Source data section start
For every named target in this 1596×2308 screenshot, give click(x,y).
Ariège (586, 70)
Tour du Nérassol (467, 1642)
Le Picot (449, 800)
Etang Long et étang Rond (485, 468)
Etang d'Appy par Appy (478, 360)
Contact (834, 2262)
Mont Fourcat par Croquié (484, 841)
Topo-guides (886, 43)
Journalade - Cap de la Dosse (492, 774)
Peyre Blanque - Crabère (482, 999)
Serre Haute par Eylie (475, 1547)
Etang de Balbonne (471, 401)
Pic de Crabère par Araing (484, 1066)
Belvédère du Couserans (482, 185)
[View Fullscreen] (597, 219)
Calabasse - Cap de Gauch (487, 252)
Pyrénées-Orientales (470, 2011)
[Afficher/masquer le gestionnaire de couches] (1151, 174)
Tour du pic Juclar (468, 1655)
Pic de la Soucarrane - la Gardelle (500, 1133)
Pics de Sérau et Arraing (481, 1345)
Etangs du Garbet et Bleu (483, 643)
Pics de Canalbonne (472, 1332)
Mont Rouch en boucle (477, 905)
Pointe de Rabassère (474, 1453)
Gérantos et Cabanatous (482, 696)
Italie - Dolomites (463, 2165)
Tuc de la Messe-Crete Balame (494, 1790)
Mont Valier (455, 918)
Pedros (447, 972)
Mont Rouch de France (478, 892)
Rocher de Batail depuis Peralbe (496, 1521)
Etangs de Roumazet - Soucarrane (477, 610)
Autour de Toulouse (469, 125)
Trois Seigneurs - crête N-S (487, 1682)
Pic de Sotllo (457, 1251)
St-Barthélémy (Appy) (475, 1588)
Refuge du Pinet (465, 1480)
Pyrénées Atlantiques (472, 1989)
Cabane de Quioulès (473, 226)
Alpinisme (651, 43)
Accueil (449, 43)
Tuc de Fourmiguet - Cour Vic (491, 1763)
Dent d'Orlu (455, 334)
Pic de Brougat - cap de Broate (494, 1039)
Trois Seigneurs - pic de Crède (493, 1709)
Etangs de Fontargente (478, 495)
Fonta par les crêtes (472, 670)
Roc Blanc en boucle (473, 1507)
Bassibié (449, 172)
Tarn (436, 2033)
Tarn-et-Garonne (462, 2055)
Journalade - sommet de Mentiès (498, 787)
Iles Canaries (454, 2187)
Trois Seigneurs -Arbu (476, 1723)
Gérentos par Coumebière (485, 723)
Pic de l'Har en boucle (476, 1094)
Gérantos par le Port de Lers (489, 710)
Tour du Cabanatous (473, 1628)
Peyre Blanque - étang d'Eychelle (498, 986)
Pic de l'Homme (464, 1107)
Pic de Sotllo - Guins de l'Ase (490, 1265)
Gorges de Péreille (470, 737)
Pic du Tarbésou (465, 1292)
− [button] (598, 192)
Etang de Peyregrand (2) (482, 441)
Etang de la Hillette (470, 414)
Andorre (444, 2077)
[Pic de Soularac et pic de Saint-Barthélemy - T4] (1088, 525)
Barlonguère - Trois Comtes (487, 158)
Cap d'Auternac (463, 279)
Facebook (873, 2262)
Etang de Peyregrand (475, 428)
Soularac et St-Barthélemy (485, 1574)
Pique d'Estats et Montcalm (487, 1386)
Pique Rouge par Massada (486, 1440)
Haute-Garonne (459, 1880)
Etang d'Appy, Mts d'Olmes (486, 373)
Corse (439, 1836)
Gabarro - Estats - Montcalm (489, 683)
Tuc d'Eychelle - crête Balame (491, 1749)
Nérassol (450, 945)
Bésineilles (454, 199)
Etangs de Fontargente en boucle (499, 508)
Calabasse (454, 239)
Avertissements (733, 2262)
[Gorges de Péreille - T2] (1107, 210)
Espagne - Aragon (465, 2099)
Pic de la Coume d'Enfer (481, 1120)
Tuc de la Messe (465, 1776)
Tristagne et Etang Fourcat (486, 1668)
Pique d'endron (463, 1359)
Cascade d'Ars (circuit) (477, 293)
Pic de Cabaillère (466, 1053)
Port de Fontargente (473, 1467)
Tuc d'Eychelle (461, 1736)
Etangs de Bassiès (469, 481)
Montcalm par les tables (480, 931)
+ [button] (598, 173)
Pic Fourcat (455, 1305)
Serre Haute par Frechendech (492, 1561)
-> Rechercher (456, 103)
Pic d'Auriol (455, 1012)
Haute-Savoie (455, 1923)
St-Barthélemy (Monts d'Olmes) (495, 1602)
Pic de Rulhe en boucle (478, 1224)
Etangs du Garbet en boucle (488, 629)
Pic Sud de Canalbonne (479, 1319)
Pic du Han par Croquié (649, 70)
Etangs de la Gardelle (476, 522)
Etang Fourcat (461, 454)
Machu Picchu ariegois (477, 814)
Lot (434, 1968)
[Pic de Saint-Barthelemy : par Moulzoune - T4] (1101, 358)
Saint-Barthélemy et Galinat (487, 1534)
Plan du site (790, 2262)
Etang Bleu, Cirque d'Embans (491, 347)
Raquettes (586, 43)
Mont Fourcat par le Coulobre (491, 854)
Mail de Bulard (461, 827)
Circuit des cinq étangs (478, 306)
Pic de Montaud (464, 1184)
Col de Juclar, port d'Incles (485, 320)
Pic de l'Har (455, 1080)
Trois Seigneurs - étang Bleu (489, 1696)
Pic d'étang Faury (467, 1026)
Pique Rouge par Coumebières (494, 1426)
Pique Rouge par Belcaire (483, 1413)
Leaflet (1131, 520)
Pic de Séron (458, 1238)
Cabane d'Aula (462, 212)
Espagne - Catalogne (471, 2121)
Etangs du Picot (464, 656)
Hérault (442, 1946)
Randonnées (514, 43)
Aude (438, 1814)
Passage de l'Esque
Source data section end
* Instructions for the task
For every entry above, write out an exact copy.

* Output below
For every named target in this 1596×2308 screenshot, give click(x,y).
Ariège (586, 70)
Tour du Nérassol (467, 1642)
Le Picot (449, 800)
Etang Long et étang Rond (485, 468)
Etang d'Appy par Appy (478, 360)
Contact (834, 2262)
Mont Fourcat par Croquié (484, 841)
Topo-guides (886, 43)
Journalade - Cap de la Dosse (492, 774)
Peyre Blanque - Crabère (482, 999)
Serre Haute par Eylie (475, 1547)
Etang de Balbonne (471, 401)
Pic de Crabère par Araing (484, 1066)
Belvédère du Couserans (482, 185)
[View Fullscreen] (597, 219)
Calabasse - Cap de Gauch (487, 252)
Pyrénées-Orientales (470, 2011)
[Afficher/masquer le gestionnaire de couches] (1151, 174)
Tour du pic Juclar (468, 1655)
Pic de la Soucarrane - la Gardelle (500, 1133)
Pics de Sérau et Arraing (481, 1345)
Etangs du Garbet et Bleu (483, 643)
Pics de Canalbonne (472, 1332)
Mont Rouch en boucle (477, 905)
Pointe de Rabassère (474, 1453)
Gérantos et Cabanatous (482, 696)
Italie - Dolomites (463, 2165)
Tuc de la Messe-Crete Balame (494, 1790)
Mont Valier (455, 918)
Pedros (447, 972)
Mont Rouch de France (478, 892)
Rocher de Batail depuis Peralbe (496, 1521)
Etangs de Roumazet - Soucarrane (477, 610)
Autour de Toulouse (469, 125)
Trois Seigneurs - crête N-S (487, 1682)
Pic de Sotllo (457, 1251)
St-Barthélémy (Appy) (475, 1588)
Refuge du Pinet (465, 1480)
Pyrénées Atlantiques (472, 1989)
Cabane de Quioulès (473, 226)
Alpinisme (651, 43)
Accueil (449, 43)
Tuc de Fourmiguet - Cour Vic (491, 1763)
Dent d'Orlu (455, 334)
Pic de Brougat - cap de Broate (494, 1039)
Trois Seigneurs - pic de Crède (493, 1709)
Etangs de Fontargente (478, 495)
Fonta par les crêtes (472, 670)
Roc Blanc en boucle (473, 1507)
Bassibié (449, 172)
Tarn (436, 2033)
Tarn-et-Garonne (462, 2055)
Journalade - sommet de Mentiès (498, 787)
Iles Canaries (454, 2187)
Trois Seigneurs -Arbu (476, 1723)
Gérentos par Coumebière (485, 723)
Pic de l'Har en boucle (476, 1094)
Gérantos par le Port de Lers (489, 710)
Tour du Cabanatous (473, 1628)
Peyre Blanque - étang d'Eychelle (498, 986)
Pic de l'Homme (464, 1107)
Pic de Sotllo - Guins de l'Ase (490, 1265)
Gorges de Péreille (470, 737)
Pic du Tarbésou (465, 1292)
− [button] (598, 192)
Etang de Peyregrand (2) (482, 441)
Etang de la Hillette (470, 414)
Andorre (444, 2077)
[Pic de Soularac et pic de Saint-Barthélemy - T4] (1088, 525)
Barlonguère - Trois Comtes (487, 158)
Cap d'Auternac (463, 279)
Facebook (873, 2262)
Etang de Peyregrand (475, 428)
Soularac et St-Barthélemy (485, 1574)
Pique d'Estats et Montcalm (487, 1386)
Pique Rouge par Massada (486, 1440)
Haute-Garonne (459, 1880)
Etang d'Appy, Mts d'Olmes (486, 373)
Corse (439, 1836)
Gabarro - Estats - Montcalm (489, 683)
Tuc d'Eychelle - crête Balame (491, 1749)
Nérassol (450, 945)
Bésineilles (454, 199)
Etangs de Fontargente en boucle (499, 508)
Calabasse (454, 239)
Avertissements (733, 2262)
[Gorges de Péreille - T2] (1107, 210)
Espagne - Aragon (465, 2099)
Pic de la Coume d'Enfer (481, 1120)
Tuc de la Messe (465, 1776)
Tristagne et Etang Fourcat (486, 1668)
Pique d'endron (463, 1359)
Cascade d'Ars (circuit) (477, 293)
Pic de Cabaillère (466, 1053)
Port de Fontargente (473, 1467)
Tuc d'Eychelle (461, 1736)
Etangs de Bassiès (469, 481)
Montcalm par les tables (480, 931)
+ [button] (598, 173)
Pic Fourcat (455, 1305)
Serre Haute par Frechendech (492, 1561)
-> Rechercher (456, 103)
Pic d'Auriol (455, 1012)
Haute-Savoie (455, 1923)
St-Barthélemy (Monts d'Olmes) (495, 1602)
Pic de Rulhe en boucle (478, 1224)
Etangs du Garbet en boucle (488, 629)
Pic Sud de Canalbonne (479, 1319)
Pic du Han par Croquié (649, 70)
Etangs de la Gardelle (476, 522)
Etang Fourcat (461, 454)
Machu Picchu ariegois (477, 814)
Lot (434, 1968)
[Pic de Saint-Barthelemy : par Moulzoune - T4] (1101, 358)
Saint-Barthélemy et Galinat (487, 1534)
Plan du site (790, 2262)
Etang Bleu, Cirque d'Embans (491, 347)
Raquettes (586, 43)
Mont Fourcat par le Coulobre (491, 854)
Mail de Bulard (461, 827)
Circuit des cinq étangs (478, 306)
Pic de Montaud (464, 1184)
Col de Juclar, port d'Incles (485, 320)
Pic de l'Har (455, 1080)
Trois Seigneurs - étang Bleu (489, 1696)
Pic d'étang Faury (467, 1026)
Pique Rouge par Coumebières (494, 1426)
Pique Rouge par Belcaire (483, 1413)
Leaflet (1131, 520)
Pic de Séron (458, 1238)
Cabane d'Aula (462, 212)
Espagne - Catalogne (471, 2121)
Etangs du Picot (464, 656)
Hérault (442, 1946)
Randonnées (514, 43)
Aude (438, 1814)
Passage de l'Esque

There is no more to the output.